Task requirements:
Return the entire forum thread below, about solving for a particle's velocity from its acceleration, word for word.

Excerpted text:
-- begin --

All. Looking for some help with the following integration.
If the acceleration of a particle is given as
$$ a(t) = \frac{dv(t)}{dt} = k(1+3x^2(t)) $$
where $k$ is constant (and $ \frac{dx(t)}{dt} = v(t) $), then how am I able to solve for $v(t)$?
The hint provided said to use an integrating factor but I'm not sure I'm able to put it in the required form of
$$ \frac{dy}{dx} + p(x)y(x) = q(x) $$
Or, at least, it isn't obvious to me.
Before that I tried...
$$ \frac{dv(t)}{dt} = k(1+3x^2(t)) $$
$$ \int \frac{dv(t)}{dt} dt = \int k(1+3x^2(t)) dt $$
$$ v(t) = kt + 3k\int x^2(t)dt $$
And now I'm stuck here... Any help would be appreciated; I'm hoping it's a simple mistake I can chalk up to being under caffeinated. :) Thanks!
As WW1 pointed before, make
$$\frac{dv}{dt}=\frac{dv}{dx}\frac{dx}{dt}=\frac{dv}{dx}v=k(1+3x^2).$$
Now, you have a separable differential equation that you can solve easily integrating
$$\int vdv=\int k(1+x^2),$$
$$\frac{v^2}{2}=k(x+x^3)+c.$$
Then,
$$v(t)=\pm \sqrt{kx(1+x^2(t))+c}$$

-- end --

Given data:
-- begin --

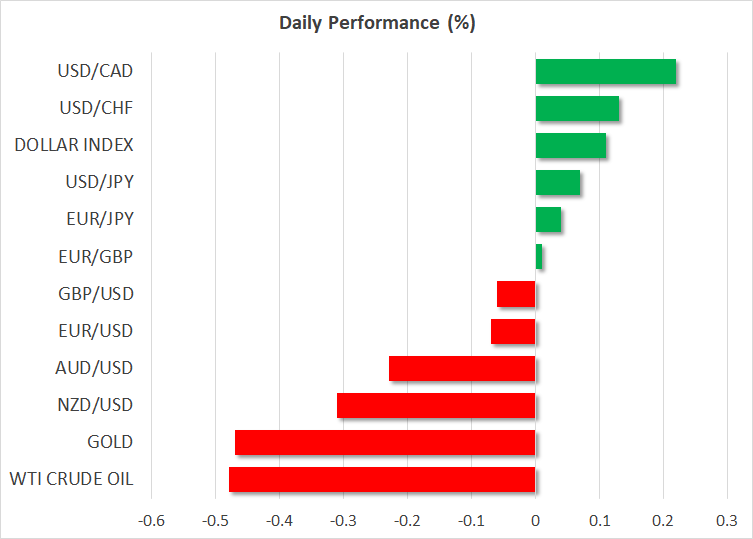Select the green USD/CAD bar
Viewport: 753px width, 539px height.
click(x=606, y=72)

-- end --
-- begin --

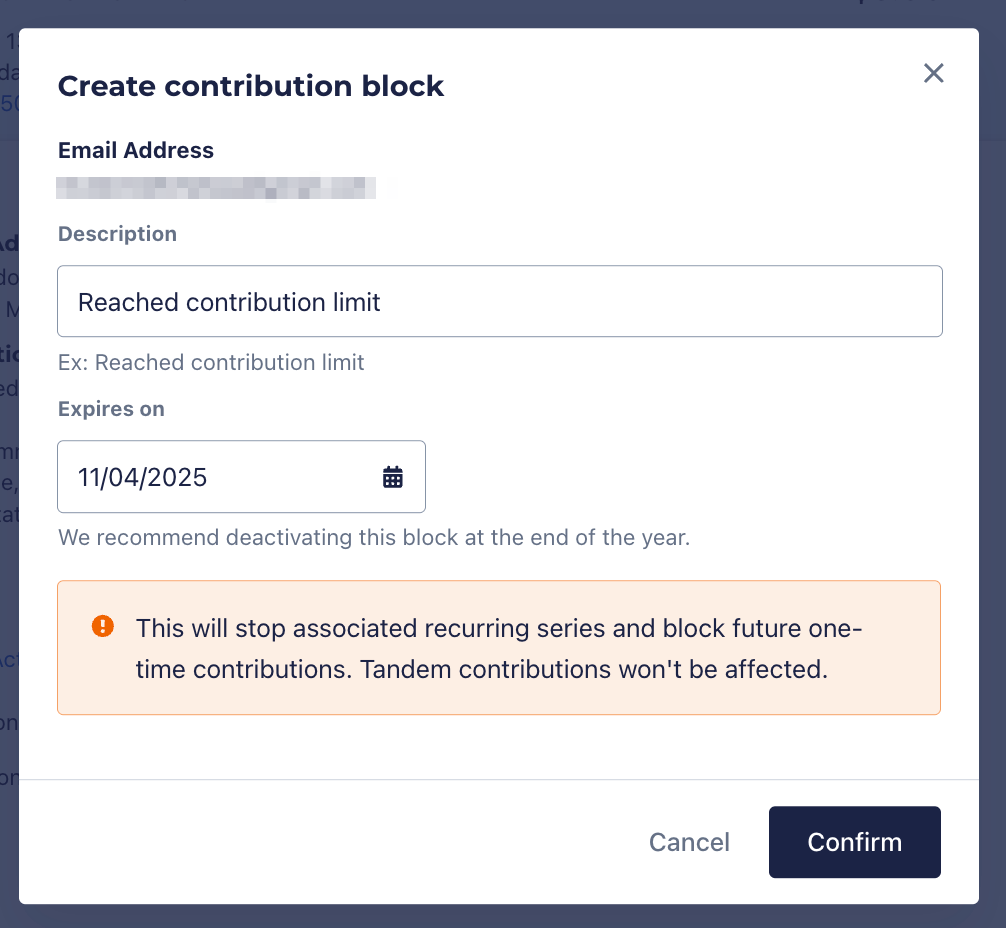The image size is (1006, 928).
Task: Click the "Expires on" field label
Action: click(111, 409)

-- end --

Response to this task:
All. Looking for some help with the following integration.
If the acceleration of a particle is given as
$$ a(t) = \frac{dv(t)}{dt} = k(1+3x^2(t)) $$
where $k$ is constant (and $ \frac{dx(t)}{dt} = v(t) $), then how am I able to solve for $v(t)$?
The hint provided said to use an integrating factor but I'm not sure I'm able to put it in the required form of
$$ \frac{dy}{dx} + p(x)y(x) = q(x) $$
Or, at least, it isn't obvious to me.
Before that I tried...
$$ \frac{dv(t)}{dt} = k(1+3x^2(t)) $$
$$ \int \frac{dv(t)}{dt} dt = \int k(1+3x^2(t)) dt $$
$$ v(t) = kt + 3k\int x^2(t)dt $$
And now I'm stuck here... Any help would be appreciated; I'm hoping it's a simple mistake I can chalk up to being under caffeinated. :) Thanks!
As WW1 pointed before, make
$$\frac{dv}{dt}=\frac{dv}{dx}\frac{dx}{dt}=\frac{dv}{dx}v=k(1+3x^2).$$
Now, you have a separable differential equation that you can solve easily integrating
$$\int vdv=\int k(1+x^2),$$
$$\frac{v^2}{2}=k(x+x^3)+c.$$
Then,
$$v(t)=\pm \sqrt{kx(1+x^2(t))+c}$$